OBJECTIVE A: Extract the full passage on back pay and the withheld Christmas bonus, reproducing it word for word.

EXTRACTED TEXT:
----------------------------------------

Our view of the times at which respondent discriminated against the various employees requires some modification of the Board's back pay order. Each of the laboratory assistants is entitled to receive the wages which he has lost since he was replaced. The payment to the assistant with the greatest seniority should be retroactive to May 3, the next in line to May 9, then May 16, and finally May 23. The provision in the Board's order dealing with back payments to Peters and Thompson also requires clarification. As already pointed out, the Board found that the discrimination against these two men occurred on May 2 and 3 respectively. But in its order the Board adopts the "Remedy" set forth in the Trial Examiner's Recommended Order, which made payments to all of the employees retroactive to February 24. To correct this apparent oversight, the Board's order is hereby modified so as to replace the February 24 reference with the appropriate dates in May, 1949.
We come finally to the validity of the provision requiring respondent to pay each of the six employees a bonus amounting to three weeks' wages to compensate for the lost Christmas bonus. Threats to withhold bonus benefits if workers embrace unions unpalatable to management have long been held a form of interference violating Section 8(a)(1) of the Act. See N.L.R.B. v. Bird Mach. Co., 1 Cir., 161 F.2d 589, 591; R. R. Donnelley & Sons Co. v. N.L.R.B., 7 Cir., 156 F.2d 416, 418, certiorari denied 329 U.S. 810; N.L.R.B. v. Winona Knitting Mills, 8 Cir., 163 F.2d 156, 161; Swift & Co. v. N.L.R.B., 10 Cir., 106 F.2d 87 92, 93. The record here amply supports the conclusion that respondent used the promise of the Christmas bonus, which, it asserts, had been previously cancelled, to induce employee desertion of the Union. Only the respondent's office manager and four employees who repudiated the Union actually received bonuses, though these were delayed until early the following year.*fn1 This evidence we think sufficient to sustain the Board's finding that the 1948 Christmas bonus was discriminatorily withheld from the striking employees. In view of this fact the Board properly ordered respondent to compensate the six employees for the unpaid bonus.

----------------------------------------

DATA RECORDS:
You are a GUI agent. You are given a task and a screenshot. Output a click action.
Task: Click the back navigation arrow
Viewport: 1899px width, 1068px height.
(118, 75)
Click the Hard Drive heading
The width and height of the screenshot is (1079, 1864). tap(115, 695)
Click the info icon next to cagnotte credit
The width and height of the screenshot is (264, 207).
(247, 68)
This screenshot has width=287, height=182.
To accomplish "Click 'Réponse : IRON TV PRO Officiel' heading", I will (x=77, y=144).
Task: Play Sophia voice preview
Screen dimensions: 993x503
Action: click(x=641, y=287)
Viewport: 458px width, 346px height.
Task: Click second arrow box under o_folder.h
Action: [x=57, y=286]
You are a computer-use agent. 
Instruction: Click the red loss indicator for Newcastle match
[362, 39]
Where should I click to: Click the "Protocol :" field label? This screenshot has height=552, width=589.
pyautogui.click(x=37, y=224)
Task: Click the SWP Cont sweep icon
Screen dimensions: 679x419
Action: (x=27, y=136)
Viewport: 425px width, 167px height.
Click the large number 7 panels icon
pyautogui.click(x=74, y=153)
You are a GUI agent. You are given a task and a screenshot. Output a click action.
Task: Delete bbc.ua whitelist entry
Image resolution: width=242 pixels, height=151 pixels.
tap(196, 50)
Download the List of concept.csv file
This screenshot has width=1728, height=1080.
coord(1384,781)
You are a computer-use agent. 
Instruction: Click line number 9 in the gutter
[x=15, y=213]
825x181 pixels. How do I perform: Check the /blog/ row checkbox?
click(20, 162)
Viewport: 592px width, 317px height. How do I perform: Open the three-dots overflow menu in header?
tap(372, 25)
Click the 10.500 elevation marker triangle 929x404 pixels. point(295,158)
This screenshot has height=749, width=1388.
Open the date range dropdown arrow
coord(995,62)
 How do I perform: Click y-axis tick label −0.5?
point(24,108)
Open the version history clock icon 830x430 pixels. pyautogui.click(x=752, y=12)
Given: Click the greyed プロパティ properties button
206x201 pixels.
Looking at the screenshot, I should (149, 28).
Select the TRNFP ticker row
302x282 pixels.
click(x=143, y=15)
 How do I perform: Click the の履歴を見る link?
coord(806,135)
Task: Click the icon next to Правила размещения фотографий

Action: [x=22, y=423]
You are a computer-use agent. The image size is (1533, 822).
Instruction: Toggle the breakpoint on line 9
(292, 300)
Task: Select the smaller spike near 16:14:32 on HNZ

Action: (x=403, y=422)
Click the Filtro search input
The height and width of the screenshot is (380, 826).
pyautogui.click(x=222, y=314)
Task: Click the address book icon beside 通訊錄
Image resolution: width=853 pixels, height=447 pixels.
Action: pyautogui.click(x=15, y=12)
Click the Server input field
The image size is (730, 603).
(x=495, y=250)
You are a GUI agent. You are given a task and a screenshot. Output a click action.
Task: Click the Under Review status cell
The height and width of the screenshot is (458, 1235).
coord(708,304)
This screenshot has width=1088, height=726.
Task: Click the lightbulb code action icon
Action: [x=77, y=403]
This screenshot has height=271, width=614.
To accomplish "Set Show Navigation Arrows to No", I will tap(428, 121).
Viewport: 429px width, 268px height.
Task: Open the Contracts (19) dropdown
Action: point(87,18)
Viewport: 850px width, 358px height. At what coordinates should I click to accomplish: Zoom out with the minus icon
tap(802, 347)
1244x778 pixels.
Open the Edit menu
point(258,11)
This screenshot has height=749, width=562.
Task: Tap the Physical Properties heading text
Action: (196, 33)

----------------------------------------

OBJECTIVE B: Lay out the lines of the listing, from the line containing "You are a computer-use agent. The" through the end of the listing, inclusive, as a Markdown table. Use a column named Row for the row number and a column named Listing line for the line, and omit blank lines.

WRITTEN ANSWER A:
Our view of the times at which respondent discriminated against the various employees requires some modification of the Board's back pay order. Each of the laboratory assistants is entitled to receive the wages which he has lost since he was replaced. The payment to the assistant with the greatest seniority should be retroactive to May 3, the next in line to May 9, then May 16, and finally May 23. The provision in the Board's order dealing with back payments to Peters and Thompson also requires clarification. As already pointed out, the Board found that the discrimination against these two men occurred on May 2 and 3 respectively. But in its order the Board adopts the "Remedy" set forth in the Trial Examiner's Recommended Order, which made payments to all of the employees retroactive to February 24. To correct this apparent oversight, the Board's order is hereby modified so as to replace the February 24 reference with the appropriate dates in May, 1949.
We come finally to the validity of the provision requiring respondent to pay each of the six employees a bonus amounting to three weeks' wages to compensate for the lost Christmas bonus. Threats to withhold bonus benefits if workers embrace unions unpalatable to management have long been held a form of interference violating Section 8(a)(1) of the Act. See N.L.R.B. v. Bird Mach. Co., 1 Cir., 161 F.2d 589, 591; R. R. Donnelley & Sons Co. v. N.L.R.B., 7 Cir., 156 F.2d 416, 418, certiorari denied 329 U.S. 810; N.L.R.B. v. Winona Knitting Mills, 8 Cir., 163 F.2d 156, 161; Swift & Co. v. N.L.R.B., 10 Cir., 106 F.2d 87 92, 93. The record here amply supports the conclusion that respondent used the promise of the Christmas bonus, which, it asserts, had been previously cancelled, to induce employee desertion of the Union. Only the respondent's office manager and four employees who repudiated the Union actually received bonuses, though these were delayed until early the following year.*fn1 This evidence we think sufficient to sustain the Board's finding that the 1948 Christmas bonus was discriminatorily withheld from the striking employees. In view of this fact the Board properly ordered respondent to compensate the six employees for the unpaid bonus.

WRITTEN ANSWER B:
| Row | Listing line |
|---|---|
| 1 | You are a computer-use agent. The image size is (1533, 822). |
| 2 | Instruction: Toggle the breakpoint on line 9 |
| 3 | (292, 300) |
| 4 | Task: Select the smaller spike near 16:14:32 on HNZ |
| 5 | Action: (x=403, y=422) |
| 6 | Click the Filtro search input |
| 7 | The height and width of the screenshot is (380, 826). |
| 8 | pyautogui.click(x=222, y=314) |
| 9 | Task: Click the address book icon beside 通訊錄 |
| 10 | Image resolution: width=853 pixels, height=447 pixels. |
| 11 | Action: pyautogui.click(x=15, y=12) |
| 12 | Click the Server input field |
| 13 | The image size is (730, 603). |
| 14 | (x=495, y=250) |
| 15 | You are a GUI agent. You are given a task and a screenshot. Output a click action. |
| 16 | Task: Click the Under Review status cell |
| 17 | The height and width of the screenshot is (458, 1235). |
| 18 | coord(708,304) |
| 19 | This screenshot has width=1088, height=726. |
| 20 | Task: Click the lightbulb code action icon |
| 21 | Action: [x=77, y=403] |
| 22 | This screenshot has height=271, width=614. |
| 23 | To accomplish "Set Show Navigation Arrows to No", I will tap(428, 121). |
| 24 | Viewport: 429px width, 268px height. |
| 25 | Task: Open the Contracts (19) dropdown |
| 26 | Action: point(87,18) |
| 27 | Viewport: 850px width, 358px height. At what coordinates should I click to accomplish: Zoom out with the minus icon |
| 28 | tap(802, 347) |
| 29 | 1244x778 pixels. |
| 30 | Open the Edit menu |
| 31 | point(258,11) |
| 32 | This screenshot has height=749, width=562. |
| 33 | Task: Tap the Physical Properties heading text |
| 34 | Action: (196, 33) |